▶ [Problem description] Scan the data below and state the number of lines that include the word "Collapse", adding no comment.

[Collected data entries]
------

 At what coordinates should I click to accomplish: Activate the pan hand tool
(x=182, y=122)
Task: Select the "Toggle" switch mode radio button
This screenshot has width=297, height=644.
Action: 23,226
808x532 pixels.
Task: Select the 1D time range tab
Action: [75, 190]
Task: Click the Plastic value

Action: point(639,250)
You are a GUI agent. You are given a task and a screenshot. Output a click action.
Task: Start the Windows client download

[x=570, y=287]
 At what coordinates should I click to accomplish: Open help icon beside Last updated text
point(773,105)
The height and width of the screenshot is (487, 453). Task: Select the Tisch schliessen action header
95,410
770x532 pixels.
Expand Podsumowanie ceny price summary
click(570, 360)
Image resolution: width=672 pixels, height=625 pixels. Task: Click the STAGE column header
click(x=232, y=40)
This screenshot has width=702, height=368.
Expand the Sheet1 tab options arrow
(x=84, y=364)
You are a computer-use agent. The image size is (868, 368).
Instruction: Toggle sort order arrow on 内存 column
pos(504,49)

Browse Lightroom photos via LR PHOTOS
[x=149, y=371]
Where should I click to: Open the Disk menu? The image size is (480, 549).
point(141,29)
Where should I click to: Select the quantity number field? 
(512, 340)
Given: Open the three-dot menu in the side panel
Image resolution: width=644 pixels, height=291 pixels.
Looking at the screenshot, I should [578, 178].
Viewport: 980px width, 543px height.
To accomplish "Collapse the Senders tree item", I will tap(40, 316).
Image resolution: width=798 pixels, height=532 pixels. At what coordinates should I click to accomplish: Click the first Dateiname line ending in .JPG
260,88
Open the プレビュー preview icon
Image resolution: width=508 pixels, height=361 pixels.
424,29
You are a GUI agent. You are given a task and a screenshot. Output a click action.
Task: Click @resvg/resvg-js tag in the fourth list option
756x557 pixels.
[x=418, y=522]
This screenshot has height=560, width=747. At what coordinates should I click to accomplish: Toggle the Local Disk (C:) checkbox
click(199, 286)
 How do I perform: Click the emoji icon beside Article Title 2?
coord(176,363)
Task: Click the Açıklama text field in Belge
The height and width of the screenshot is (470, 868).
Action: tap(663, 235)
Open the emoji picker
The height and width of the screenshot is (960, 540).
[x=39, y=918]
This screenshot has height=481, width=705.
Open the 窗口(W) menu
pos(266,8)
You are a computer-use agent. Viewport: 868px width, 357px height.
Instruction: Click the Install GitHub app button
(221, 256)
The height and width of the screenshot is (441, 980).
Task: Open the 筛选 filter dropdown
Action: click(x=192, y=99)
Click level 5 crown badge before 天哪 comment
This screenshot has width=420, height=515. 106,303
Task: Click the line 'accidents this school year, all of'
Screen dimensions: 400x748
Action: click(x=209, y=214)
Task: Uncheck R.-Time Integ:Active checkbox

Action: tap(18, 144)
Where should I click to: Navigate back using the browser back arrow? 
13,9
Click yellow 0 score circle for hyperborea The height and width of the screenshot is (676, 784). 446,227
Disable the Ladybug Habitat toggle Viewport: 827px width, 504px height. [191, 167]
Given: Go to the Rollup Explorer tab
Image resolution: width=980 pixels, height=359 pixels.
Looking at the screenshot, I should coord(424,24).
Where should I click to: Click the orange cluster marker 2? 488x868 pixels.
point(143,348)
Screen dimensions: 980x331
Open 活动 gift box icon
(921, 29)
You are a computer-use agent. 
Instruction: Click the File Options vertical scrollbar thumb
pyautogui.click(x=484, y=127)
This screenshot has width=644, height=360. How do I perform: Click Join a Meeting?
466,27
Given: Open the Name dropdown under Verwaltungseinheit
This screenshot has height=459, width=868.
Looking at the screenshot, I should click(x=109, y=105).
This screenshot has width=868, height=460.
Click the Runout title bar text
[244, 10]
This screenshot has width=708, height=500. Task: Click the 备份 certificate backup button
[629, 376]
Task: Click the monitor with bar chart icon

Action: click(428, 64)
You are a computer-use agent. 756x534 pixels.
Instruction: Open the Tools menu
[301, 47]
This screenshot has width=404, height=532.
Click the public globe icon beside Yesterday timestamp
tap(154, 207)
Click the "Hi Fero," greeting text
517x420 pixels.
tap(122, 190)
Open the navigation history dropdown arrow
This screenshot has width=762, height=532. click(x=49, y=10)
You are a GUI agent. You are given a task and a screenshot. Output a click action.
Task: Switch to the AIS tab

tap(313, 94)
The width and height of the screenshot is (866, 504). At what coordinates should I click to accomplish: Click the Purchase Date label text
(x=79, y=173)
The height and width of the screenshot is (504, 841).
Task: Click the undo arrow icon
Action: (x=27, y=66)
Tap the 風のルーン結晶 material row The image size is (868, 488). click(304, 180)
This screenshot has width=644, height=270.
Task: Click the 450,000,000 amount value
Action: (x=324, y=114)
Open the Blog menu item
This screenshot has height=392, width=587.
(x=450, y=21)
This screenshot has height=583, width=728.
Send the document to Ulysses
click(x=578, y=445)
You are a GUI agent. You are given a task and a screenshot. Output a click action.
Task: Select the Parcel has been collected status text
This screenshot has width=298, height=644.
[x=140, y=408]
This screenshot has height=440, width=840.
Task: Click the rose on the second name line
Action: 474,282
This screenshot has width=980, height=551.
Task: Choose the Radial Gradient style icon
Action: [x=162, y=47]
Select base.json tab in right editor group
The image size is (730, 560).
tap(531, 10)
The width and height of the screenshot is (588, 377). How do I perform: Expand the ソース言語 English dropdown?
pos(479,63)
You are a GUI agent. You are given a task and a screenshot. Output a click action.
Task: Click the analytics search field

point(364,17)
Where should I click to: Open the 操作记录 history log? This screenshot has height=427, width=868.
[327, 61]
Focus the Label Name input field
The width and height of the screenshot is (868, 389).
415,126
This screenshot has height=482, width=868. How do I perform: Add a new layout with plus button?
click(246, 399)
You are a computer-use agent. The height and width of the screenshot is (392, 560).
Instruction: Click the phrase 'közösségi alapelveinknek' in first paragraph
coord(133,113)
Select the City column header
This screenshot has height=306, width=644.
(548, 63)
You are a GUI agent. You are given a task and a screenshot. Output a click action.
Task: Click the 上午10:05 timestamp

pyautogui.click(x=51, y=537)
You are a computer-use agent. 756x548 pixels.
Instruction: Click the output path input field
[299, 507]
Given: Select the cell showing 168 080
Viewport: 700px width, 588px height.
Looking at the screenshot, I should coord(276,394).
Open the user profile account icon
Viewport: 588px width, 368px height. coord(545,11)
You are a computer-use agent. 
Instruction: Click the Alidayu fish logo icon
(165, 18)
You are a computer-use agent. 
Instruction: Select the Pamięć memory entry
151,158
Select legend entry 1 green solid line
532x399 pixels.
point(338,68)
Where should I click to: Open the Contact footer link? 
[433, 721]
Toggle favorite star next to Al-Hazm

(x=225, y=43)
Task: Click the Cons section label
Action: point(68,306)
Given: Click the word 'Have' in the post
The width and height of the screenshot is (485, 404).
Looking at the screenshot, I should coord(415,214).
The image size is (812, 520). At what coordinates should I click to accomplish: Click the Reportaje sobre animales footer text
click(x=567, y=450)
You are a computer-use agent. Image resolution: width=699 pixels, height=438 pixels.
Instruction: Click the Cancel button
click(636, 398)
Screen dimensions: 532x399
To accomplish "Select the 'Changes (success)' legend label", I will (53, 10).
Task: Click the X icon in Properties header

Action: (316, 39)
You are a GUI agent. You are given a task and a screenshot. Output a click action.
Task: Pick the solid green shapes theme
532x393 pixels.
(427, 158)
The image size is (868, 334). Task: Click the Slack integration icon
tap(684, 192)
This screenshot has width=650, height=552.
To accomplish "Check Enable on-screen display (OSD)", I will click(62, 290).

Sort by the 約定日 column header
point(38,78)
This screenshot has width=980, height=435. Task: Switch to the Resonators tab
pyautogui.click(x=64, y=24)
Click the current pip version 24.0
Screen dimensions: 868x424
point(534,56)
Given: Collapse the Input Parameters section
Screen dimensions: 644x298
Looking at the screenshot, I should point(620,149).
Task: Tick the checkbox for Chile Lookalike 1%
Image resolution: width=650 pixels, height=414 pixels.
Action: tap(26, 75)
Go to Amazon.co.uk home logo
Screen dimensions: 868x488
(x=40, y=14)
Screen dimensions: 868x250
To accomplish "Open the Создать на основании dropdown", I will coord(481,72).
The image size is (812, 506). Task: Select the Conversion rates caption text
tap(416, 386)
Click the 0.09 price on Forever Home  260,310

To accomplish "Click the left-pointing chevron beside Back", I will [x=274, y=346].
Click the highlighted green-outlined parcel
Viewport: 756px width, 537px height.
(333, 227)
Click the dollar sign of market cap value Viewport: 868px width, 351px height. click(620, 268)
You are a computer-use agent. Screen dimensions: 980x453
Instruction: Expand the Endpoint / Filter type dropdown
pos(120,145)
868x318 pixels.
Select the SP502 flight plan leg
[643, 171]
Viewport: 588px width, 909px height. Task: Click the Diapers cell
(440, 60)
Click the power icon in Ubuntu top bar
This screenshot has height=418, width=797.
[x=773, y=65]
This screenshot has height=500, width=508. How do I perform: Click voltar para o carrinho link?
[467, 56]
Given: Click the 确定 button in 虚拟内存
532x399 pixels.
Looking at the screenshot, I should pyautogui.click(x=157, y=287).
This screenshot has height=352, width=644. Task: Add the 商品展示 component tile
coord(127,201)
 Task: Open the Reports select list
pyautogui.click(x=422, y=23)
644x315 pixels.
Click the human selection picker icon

------

▶ [Task solution] 2